Set task A
From the skorch advanced usage notes, write out word for word the passage starting at "### A toy binary" and ending at "20, n_informative=10, random_state=0)".

Extract provided
====
# Advanced usage

This notebook shows some more advanced features of `skorch`. More examples will be added with time.

### Table of contents

* [Setup](#Setup)
* [Callbacks](#Callbacks)
  * [Writing your own callback](#Writing-a-custom-callback)
  * [Accessing callback parameters](#Accessing-callback-parameters)

In [1]:
import torch
from torch import nn
import torch.nn.functional as F

In [2]:
torch.manual_seed(0);

## Setup

### A toy binary classification task

We load a toy classification task from `sklearn`.

In [3]:
import numpy as np
from sklearn.datasets import make_classification

In [4]:
X, y = make_classification(1000, 20, n_informative=10, random_state=0)
X = X.astype(np.float32)

In [5]:
X.shape, y.shape, y.mean()

((1000, 20), (1000,), 0.5)

### Definition of the `pytorch` classification `module`

We define a vanilla neural network with two hidden layers. The output layer should have 2 output units since there are two classes. In addition, it should have a softmax nonlinearity, because later, when calling `predict_proba`, the output from the `forward` call will be used.

In [6]:
from skorch.net import NeuralNetClassifier

In [7]:
class ClassifierModule(nn.Module):
    def __init__(
            self,
            num_units=10,
            nonlin=F.relu,
            dropout=0.5,
    ):
        super(ClassifierModule, self).__init__()
        self.num_units = num_units
        self.nonlin = nonlin
        self.dropout = dropout

        self.dense0 = nn.Linear(20, num_units)
        self.nonlin = nonlin
        self.dropout = nn.Dropout(dropout)
        self.dense1 = nn.Linear(num_units, 10)
        self.output = nn.Linear(10, 2)

    def forward(self, X, **kwargs):
        X = self.nonlin(self.dense0(X))
        X = self.dropout(X)
        X = F.relu(self.dense1(X))
        X = F.softmax(self.output(X))
        return X

## Callbacks

Callbacks are a powerful and flexible way to customize the behavior of your neural network. They are all called at specific points during the model training, e.g. when training starts, or after each batch. Have a look at the `skorch.callbacks` module to see the callbacks that are already implemented.

### Writing a custom callback

Although `skorch` comes with a handful of useful callbacks, you may find that you would like to write your own callbacks. Doing so is straightforward, just remember these rules:
* They should inherit from `skorch.callbacks.Callback`.
* They should implement at least one of the `on_`-methods provided by the parent class (e.g. `on_batch_begin` or `on_epoch_end`).
* As argument, the `on_`-methods first get the `NeuralNet` instance, and, where appropriate, the local data (e.g. the data from the current batch). The method should also have `**kwargs` in the signature for potentially unused arguments.
* *Optional*: If you have attributes that should be reset when the model is re-initialized, those attributes should be set in the `initialize` method.

Here is an example of a callback that remembers at which epoch the validation accuracy reached a certain value. Then, when training is finished, it calls a mock Twitter API and tweets that epoch. We proceed as follows:
* We set the desired minimum accuracy during `__init__`.
====
Supplied entries
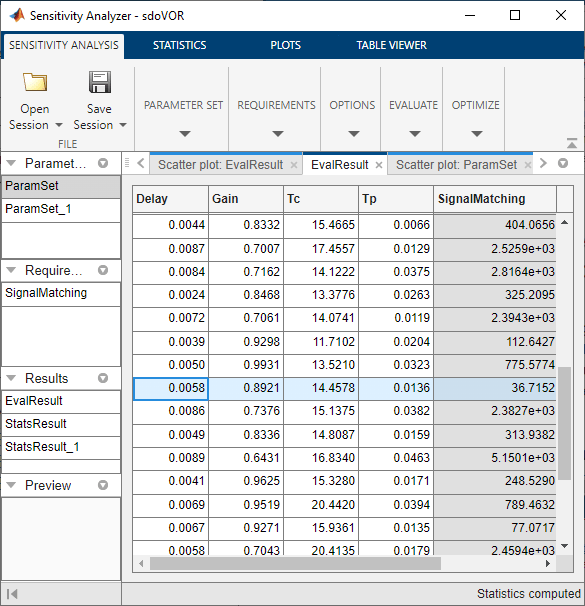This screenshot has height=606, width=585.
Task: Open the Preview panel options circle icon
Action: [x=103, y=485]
====
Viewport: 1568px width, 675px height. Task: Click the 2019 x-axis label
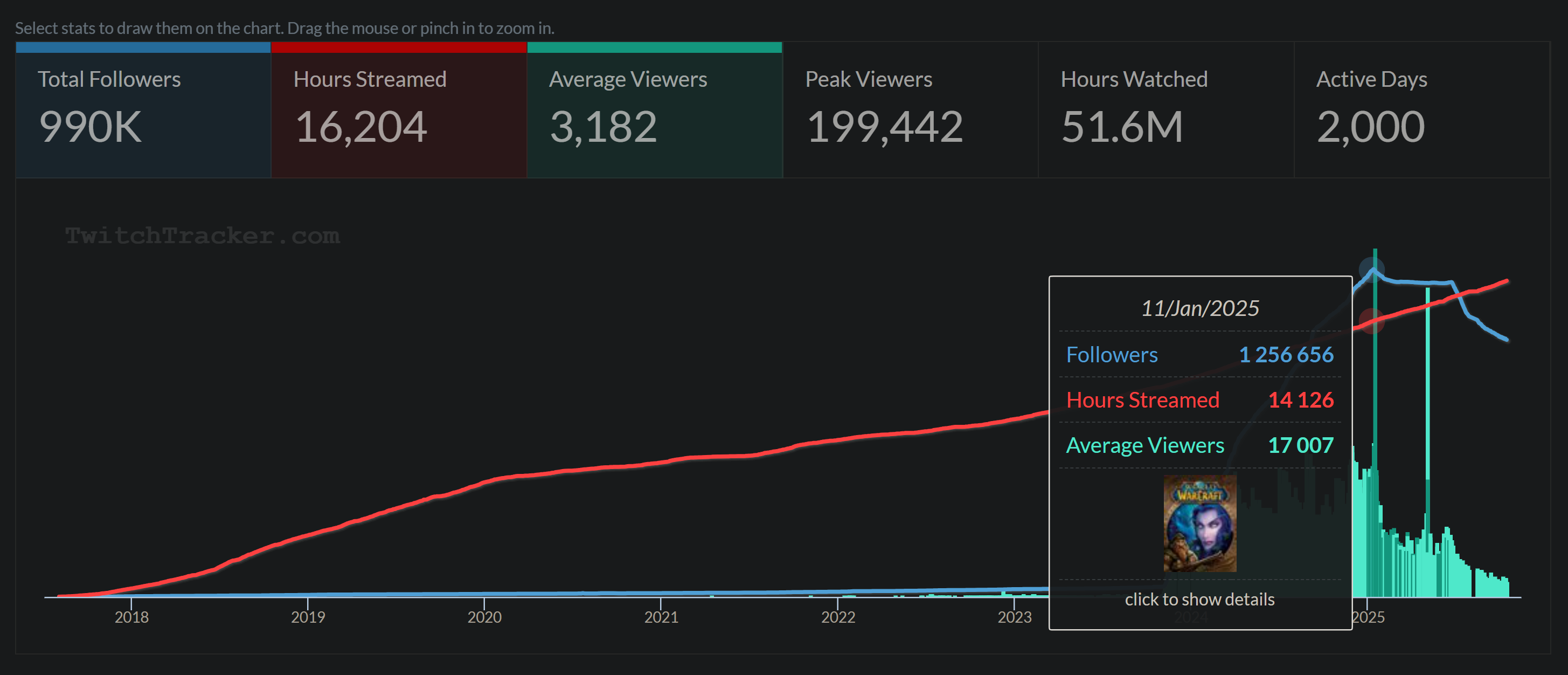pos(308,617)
====
Set task B
Give again, word for word, the part of the rows starting at the line that contains "This screenshot has height=606, width=585." and ending at the line that contains "Action: [x=103, y=485]". Leave the pictures out.

Correct answer A
### A toy binary classification task

We load a toy classification task from `sklearn`.

In [3]:
import numpy as np
from sklearn.datasets import make_classification

In [4]:
X, y = make_classification(1000, 20, n_informative=10, random_state=0)

Correct answer B
This screenshot has height=606, width=585.
Task: Open the Preview panel options circle icon
Action: [x=103, y=485]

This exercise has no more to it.